Secondly, my switching is not as intuitive as I had it last weekend as the new diagram will attest. Like I stated previous the Denon 3801's Component inputs are "hard-wired" to the TV/DBS audio input and the "DVD" input. Since it make the most sense, the cable box can be plugged into the TV/DBS input, but that means the PS3 must be plugged into the DVD input. I suppose if someone comes to my house wants to play a DVD on the PS3 this will make sense, but I still have my standalone DVD player... and it's plugged into the video switch.. which I mapped to the "VDP" input. So... PS3 on DVD, DVD on VDP... Got that?

This problem also propagates to the TV inputs: The Psyclone's video out has been connected to the 480P input labeled "DVD"... this is kinda' okay... after all the DVD player is probably the most used device connected to the Psyclone... so if you were stumbling through my setup you probably would try the TVs "DVD" input when trying to watch a DVD... but your probably wouldn't think to use the DVD input for the Wii (which doesn't play DVDs) or the Xbox (which does, but I never bought the Xbox DVD remote so you can't access that functionality). Likewise, the TVs lone 1080I input is labeled "DTV" and it's being fed by the receiver (which as I stated previously is switch between the Cable box and the PS3).... this leads to if you want to use the PS3 select "DVD" on the receiver but DON'T select DVD on the Television.. select "DTV".

As I stated in the beginning.... if you ever come to my house and want to watch something... I'll have a printout of the wiring diagram waiting for you.... take some time to peruse it. It'll help. :)

One last comment, you may notice that the PS3 has been connected with wired ethernet whereas in previous diagrams that was not the case. I had originally intended to use the PS3's 80211.g (aka Wifi) capabilities to just connect to my wireless network rather than bothering with the wired connection. It's not that it would be hard to hardwire it... when I had my house networked I made sure that there would be four 100mbit ports behind my component rack. Rather, if the only reason you put the PS3 on the network is to access the the Internet... and your Internet conneciton speed is slower than even the wireless network then it doesn't really matter what type of networking you choose. However, my premise was flawed.... I had another reason to put the PS3 on my network instead of just as means of accessing the Internet.
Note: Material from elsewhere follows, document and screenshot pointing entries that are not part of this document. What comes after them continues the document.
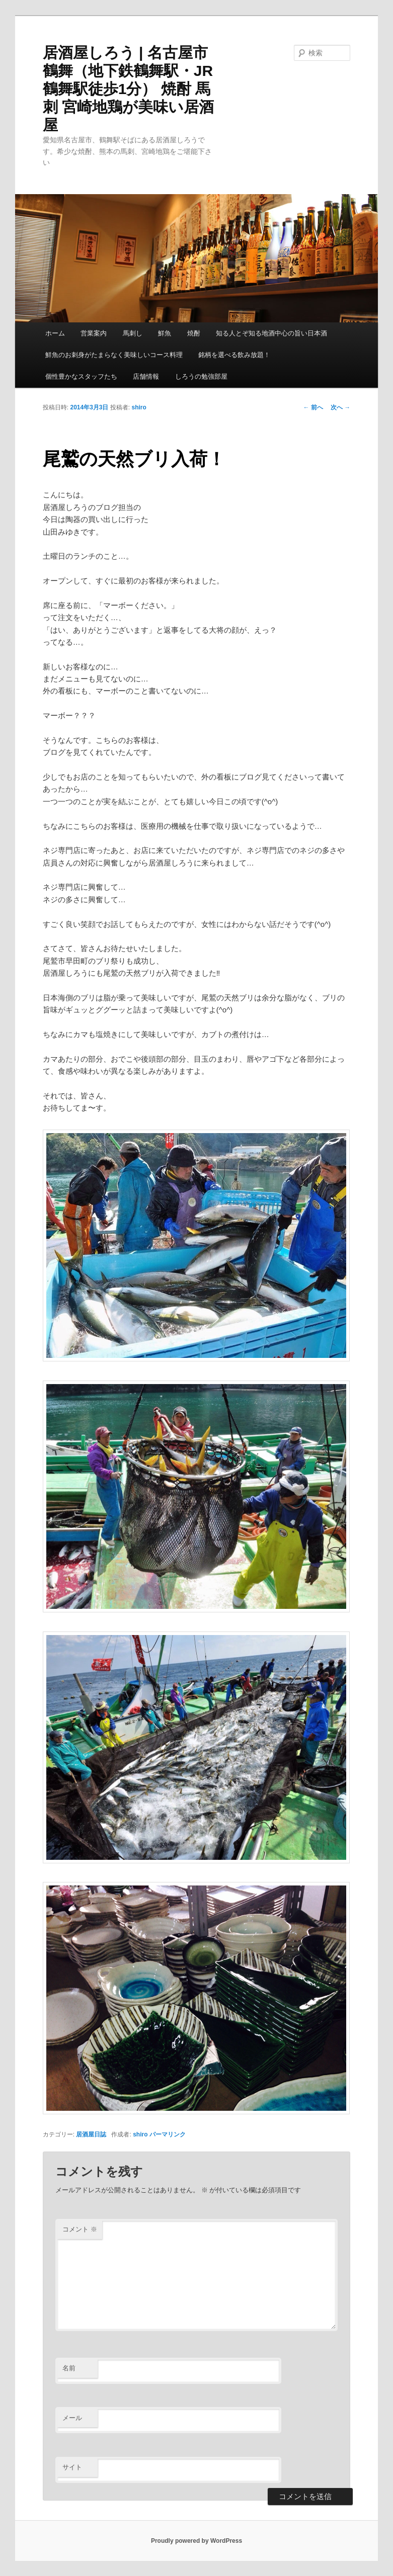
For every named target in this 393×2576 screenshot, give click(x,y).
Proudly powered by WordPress (196, 2540)
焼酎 (193, 333)
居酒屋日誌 (91, 2134)
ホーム (55, 333)
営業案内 (94, 333)
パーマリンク (167, 2134)
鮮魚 (164, 333)
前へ (313, 407)
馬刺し (132, 333)
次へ (340, 407)
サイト (72, 2467)
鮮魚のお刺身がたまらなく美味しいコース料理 (114, 355)
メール (72, 2418)
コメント (79, 2229)
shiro (139, 407)
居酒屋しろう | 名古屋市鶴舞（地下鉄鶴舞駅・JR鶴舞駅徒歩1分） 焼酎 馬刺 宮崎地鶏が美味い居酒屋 (128, 88)
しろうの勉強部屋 (201, 376)
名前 (68, 2368)
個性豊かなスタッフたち (81, 376)
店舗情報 (146, 376)
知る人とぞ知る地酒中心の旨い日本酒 (271, 333)
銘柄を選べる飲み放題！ (234, 355)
As it turns out, the PS3 is a DLNA player too. If you aren't familiar with DLNA... follow that link for more information. Almost completely coincidentally, my RAID array in goliath coughed up a hard drive recently. I didn't notice it at fist because it was a RAID 1 mirror and the other drive was still serving up data. However, now my local copies of my MP3 files, photos, and even school programmer projects I was holding onto were now vulnerable. I decided that it was time to retire goliath as a file server. Until a few months ago, goliath was my everything server. Not only did he serve files but he also functioned as a DHCP server, a DNS server and my firewall. However, I demoted him after purchasing a Buffalo Technology WHR-HP-G54 high-power router and loading the open-source dd-wrt firmware on it. Now "lexington" (it's a really little box) runs a linux kernel and fulfills all of those miscellaneous services that goliath once handled.

However, as I stated previously, goliath was now just a file server... and one with its relability cut in half by a bad hard drive. So Shannon and I talked it over and I purchased a Buffalo Technology Network Attached Storage (NAS) box. Specifically the 1 Terabyte TeraStation Live. Which, as it turns out, is a DLNA Media server. I plan to name him "bronx".

So now, simply copying photos, music, videos, etc. onto the Terastation live (which is primarily the kind of data that goliath was hosting anyway). Means that all of that media is instantly viewable in my Home Theater on the PS3. Not a bad "freebie".

Since streaming high-quality video can potentially consume quite a bit of bandwidth, I thought it best to go ahead and future-proof things with the 100mbit physical ether net cable as opposed to the 54mbit wifi network. Besides the PS3 even came with a network cable in the box!

BTW, if you haven't figured out were my system naming convetion comes from... wikipedia is good for that too.